_Extrait fourni_
::::
Graph.74. Signes cliniques et lésions rapportés lors des appels au CNITV concernant le millepertuis
(n=16)
Les signes cliniques les plus fréquemment rapportés lors des appels au CNITV
concernant le millepertuis sont des signes cutanés : oedème et érythème. On signale
également une hypersalivation et une hématurie dans 12,5% des cas.
Signes paracliniques :
On peut constater une hématurie chez les ovins et les caprins. Les analyses
biochimiques montrent une élévation des AlAT, des γGT, des AsAT, de la bilirubine totale, du
sodium et du potassium, accompagnée d’une diminution des protéines totales, de la glycémie et
des phosphatases alcalines. [24]
Evolution :
Elle est en général favorable [22,27]. Les plaies laissées par les excoriations et les
ulcérations ont tendance à cicatriser très lentement avec une repousse des poils qui peut être
très lente à inexistante [22].
Lésions :
On peut observer :
- Une dermite exsudative, des croûtes et des ulcères cutanés [24,27]
- Une dégénérescence hépatique accompagnée d’un ictère dans les cas graves [24,27]
- Un gonflement de la vésicule biliaire [24,27].
::::
Entrées enregistrées
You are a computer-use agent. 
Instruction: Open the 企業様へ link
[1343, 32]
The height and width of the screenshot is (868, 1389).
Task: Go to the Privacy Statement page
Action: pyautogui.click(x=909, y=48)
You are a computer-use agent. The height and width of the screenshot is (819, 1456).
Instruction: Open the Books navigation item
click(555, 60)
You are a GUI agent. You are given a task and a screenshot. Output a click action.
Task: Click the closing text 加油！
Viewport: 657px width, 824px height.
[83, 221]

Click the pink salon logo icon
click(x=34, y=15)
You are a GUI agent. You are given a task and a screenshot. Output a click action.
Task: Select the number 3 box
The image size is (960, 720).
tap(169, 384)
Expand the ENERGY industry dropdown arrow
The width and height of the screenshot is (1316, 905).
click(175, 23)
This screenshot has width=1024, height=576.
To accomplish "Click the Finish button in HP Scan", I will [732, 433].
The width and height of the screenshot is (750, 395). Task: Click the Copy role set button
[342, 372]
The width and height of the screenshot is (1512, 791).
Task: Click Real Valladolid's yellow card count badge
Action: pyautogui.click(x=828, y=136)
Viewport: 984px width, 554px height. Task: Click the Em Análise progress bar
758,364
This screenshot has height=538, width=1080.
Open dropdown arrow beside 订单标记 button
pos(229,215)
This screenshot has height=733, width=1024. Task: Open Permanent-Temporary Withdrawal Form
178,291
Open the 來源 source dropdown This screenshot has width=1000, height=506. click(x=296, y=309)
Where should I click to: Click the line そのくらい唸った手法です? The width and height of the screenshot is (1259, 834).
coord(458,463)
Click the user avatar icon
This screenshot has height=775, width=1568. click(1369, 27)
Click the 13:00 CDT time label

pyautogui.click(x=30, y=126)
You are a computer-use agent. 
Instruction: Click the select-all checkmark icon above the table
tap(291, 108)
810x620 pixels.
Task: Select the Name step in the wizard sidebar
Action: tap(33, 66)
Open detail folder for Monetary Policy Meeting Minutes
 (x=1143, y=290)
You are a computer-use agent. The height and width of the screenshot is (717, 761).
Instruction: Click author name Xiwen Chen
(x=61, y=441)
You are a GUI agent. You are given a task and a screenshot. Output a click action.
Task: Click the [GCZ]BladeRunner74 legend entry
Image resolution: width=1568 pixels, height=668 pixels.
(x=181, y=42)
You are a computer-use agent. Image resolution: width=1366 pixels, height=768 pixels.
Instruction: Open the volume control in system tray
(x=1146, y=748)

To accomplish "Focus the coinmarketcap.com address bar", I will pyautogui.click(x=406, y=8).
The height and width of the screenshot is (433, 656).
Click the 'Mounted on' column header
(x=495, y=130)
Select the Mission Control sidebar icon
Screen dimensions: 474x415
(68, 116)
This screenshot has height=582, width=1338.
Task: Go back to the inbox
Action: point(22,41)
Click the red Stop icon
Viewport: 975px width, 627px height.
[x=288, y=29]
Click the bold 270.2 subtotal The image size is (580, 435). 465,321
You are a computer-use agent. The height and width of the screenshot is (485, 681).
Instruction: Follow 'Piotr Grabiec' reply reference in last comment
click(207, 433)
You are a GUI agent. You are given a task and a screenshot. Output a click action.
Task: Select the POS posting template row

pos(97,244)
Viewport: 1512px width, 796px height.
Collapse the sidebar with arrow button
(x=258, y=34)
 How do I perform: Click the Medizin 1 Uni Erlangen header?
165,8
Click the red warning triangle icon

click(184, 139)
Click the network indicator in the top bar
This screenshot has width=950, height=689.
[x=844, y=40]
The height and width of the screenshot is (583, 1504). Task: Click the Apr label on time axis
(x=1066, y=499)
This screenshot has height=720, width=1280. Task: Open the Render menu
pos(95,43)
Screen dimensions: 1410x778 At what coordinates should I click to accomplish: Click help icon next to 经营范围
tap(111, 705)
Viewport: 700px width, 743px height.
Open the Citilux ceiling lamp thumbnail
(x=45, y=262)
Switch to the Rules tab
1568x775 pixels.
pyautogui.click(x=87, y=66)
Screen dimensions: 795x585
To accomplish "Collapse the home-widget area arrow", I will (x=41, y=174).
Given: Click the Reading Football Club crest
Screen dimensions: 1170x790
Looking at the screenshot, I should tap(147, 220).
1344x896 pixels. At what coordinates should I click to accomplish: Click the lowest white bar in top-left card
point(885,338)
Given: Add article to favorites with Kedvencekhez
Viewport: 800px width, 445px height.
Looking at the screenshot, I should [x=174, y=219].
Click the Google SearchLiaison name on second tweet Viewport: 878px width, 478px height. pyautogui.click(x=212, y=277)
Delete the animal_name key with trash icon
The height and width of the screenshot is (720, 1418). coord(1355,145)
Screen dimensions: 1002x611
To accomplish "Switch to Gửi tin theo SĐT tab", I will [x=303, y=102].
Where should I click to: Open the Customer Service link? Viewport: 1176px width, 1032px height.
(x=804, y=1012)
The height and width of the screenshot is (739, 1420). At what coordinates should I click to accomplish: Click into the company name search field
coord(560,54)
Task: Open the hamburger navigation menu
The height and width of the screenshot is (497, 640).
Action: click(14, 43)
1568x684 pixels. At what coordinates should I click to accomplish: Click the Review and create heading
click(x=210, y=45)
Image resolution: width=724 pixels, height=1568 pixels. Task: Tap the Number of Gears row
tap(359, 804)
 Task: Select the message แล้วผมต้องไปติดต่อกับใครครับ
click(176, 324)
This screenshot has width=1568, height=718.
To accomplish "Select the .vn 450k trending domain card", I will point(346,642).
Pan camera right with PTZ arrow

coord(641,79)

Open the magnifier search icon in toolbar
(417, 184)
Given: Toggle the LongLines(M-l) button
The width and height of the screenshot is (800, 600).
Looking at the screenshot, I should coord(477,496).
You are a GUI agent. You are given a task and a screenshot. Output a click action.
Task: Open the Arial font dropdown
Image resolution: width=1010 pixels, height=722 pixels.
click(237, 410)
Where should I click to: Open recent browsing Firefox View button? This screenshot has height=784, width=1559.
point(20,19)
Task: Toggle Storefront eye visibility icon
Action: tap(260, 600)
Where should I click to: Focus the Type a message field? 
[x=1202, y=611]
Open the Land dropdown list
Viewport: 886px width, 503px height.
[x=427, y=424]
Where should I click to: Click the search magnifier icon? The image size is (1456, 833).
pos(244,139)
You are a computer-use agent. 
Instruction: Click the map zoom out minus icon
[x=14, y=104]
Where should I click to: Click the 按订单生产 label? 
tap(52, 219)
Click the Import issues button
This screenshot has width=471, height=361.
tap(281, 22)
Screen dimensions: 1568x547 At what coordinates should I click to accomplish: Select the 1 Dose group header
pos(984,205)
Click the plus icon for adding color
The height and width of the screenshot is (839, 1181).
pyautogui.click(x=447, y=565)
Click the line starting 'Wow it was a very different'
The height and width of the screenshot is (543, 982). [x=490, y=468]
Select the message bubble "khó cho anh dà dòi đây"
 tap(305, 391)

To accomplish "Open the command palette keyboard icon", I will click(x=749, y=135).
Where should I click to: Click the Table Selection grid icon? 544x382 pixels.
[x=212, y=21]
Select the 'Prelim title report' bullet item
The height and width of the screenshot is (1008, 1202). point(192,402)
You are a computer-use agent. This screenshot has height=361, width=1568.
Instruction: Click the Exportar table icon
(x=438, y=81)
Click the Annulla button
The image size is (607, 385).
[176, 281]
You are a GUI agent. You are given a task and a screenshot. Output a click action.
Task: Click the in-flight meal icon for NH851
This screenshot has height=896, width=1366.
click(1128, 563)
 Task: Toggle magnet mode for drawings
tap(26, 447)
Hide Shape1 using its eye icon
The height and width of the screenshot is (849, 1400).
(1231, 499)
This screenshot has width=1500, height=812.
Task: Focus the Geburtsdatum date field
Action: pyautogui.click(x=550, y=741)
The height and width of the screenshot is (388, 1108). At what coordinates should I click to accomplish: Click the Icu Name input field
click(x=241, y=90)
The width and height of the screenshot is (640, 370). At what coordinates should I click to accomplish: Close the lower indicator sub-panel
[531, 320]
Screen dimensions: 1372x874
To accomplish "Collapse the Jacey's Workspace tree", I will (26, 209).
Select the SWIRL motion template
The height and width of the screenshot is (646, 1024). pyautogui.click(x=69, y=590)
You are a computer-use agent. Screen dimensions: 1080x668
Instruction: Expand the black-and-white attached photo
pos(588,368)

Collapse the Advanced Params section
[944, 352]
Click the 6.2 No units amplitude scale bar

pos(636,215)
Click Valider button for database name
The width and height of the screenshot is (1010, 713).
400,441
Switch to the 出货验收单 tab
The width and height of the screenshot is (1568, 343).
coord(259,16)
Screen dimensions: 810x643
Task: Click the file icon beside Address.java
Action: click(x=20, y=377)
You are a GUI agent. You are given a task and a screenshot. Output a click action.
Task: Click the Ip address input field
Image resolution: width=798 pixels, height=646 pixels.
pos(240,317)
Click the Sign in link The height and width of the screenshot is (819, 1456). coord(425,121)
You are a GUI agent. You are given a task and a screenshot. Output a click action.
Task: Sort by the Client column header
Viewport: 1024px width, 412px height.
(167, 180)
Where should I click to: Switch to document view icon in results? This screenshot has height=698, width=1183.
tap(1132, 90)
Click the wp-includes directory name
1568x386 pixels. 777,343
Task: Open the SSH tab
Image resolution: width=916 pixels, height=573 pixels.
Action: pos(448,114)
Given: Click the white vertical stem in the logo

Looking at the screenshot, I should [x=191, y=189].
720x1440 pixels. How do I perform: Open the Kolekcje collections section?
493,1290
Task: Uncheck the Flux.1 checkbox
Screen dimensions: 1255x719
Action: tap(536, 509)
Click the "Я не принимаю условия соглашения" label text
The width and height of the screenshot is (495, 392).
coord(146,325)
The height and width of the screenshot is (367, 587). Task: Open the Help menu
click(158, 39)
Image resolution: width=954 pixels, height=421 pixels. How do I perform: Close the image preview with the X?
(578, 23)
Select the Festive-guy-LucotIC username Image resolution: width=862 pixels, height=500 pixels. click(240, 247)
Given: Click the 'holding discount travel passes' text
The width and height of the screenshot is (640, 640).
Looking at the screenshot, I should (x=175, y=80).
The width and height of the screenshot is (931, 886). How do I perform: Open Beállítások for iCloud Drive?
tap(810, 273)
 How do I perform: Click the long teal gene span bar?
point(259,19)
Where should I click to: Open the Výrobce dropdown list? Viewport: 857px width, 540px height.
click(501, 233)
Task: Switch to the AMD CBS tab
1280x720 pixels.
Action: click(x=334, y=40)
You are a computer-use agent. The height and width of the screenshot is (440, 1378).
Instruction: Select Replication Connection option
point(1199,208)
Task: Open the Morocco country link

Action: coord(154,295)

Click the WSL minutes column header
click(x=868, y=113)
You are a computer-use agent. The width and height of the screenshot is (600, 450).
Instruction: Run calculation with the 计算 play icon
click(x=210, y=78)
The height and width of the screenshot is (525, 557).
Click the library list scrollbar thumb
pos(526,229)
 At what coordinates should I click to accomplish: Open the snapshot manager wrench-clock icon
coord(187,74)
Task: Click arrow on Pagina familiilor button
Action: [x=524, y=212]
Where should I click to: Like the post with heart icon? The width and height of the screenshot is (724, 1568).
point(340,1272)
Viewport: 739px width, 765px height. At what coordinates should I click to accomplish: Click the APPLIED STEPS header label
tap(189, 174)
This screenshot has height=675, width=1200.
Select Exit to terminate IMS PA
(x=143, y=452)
::::
_Consignes_
**A)** D'après l'extrait sur le millepertuis, quels signes cliniques sont les plus fréquemment rapportés lors des appels au CNITV ?
**B)** Reprenez l'extrait sur le millepertuis là où il s'arrête et poursuivez-le.
Les données n'ont aucun rôle à jouer ici.

_Réponses par numéro_
**A)** Des signes cutanés : œdème et érythème.

**B)**
Diagnostic différentiel :
Il comprend les intoxications par les autres plantes photosensibilisantes et les causes
de brûlure au premier degré. L’interposition d’une vitre entre l’animal et les rayons du soleil ne
permet pas d’empêcher les lésions de photosensibilisation d’apparaître, ce qui permet de les
différencier d’un coup de soleil. [2]
Diagnostic expérimental :
Il comprend l’examen macroscopique et microscopique du contenu ruminal.
Traitement :
- Mise à l’ombre immédiate et pendant plusieurs jours [24,27,33]
- Perfusion : NaCl glucosé [24]
- Anti-inflammatoires [24,27,33]
- Désinfection, antisepsie et antibiothérapie locale si possible [24,27,33]
- Antibiothérapie préventive [24]
- Facteur PP [24,27]
- Désensibilisateurs, analgésiques : thiosulfate de sodium, hyposulfite de magnésium
[24,27]
- Antihistaminiques : peu efficaces [24,27].
Pronostic :
Le pronostic est bon et la mortalité est rare si l’animal est mis à l’ombre [22,24]. La
convalescence est par contre très lente et les pertes économiques peuvent être importantes
(lait, viande, laine, cuir) [22,24].
D’après les données du CNITV, le taux de morbidité est de 14% chez les bovins (pour
65 bovins exposés) et de 15% chez les ovins (pour 3853 ovins exposés). Le taux de mortalité
atteint 3% chez les bovins et 1% chez les ovins. Le taux de létalité atteint, quant à lui, 22%
chez les bovins et 6% chez les ovins.
Utilisations pharmaceutiques :
Les principes actifs du millepertuis sont utilisés en phytothérapie comme
antidépresseurs (propriétés stimulantes du système nerveux central) [16,24,36].
L’huile de millepertuis (« huile rouge ») obtenue par macération de la plante entière en
début de floraison dans un acide gras, est également utilisée dans le traitement local des
plaies (l’hyperforine ayant des propriétés bactéricides) [16].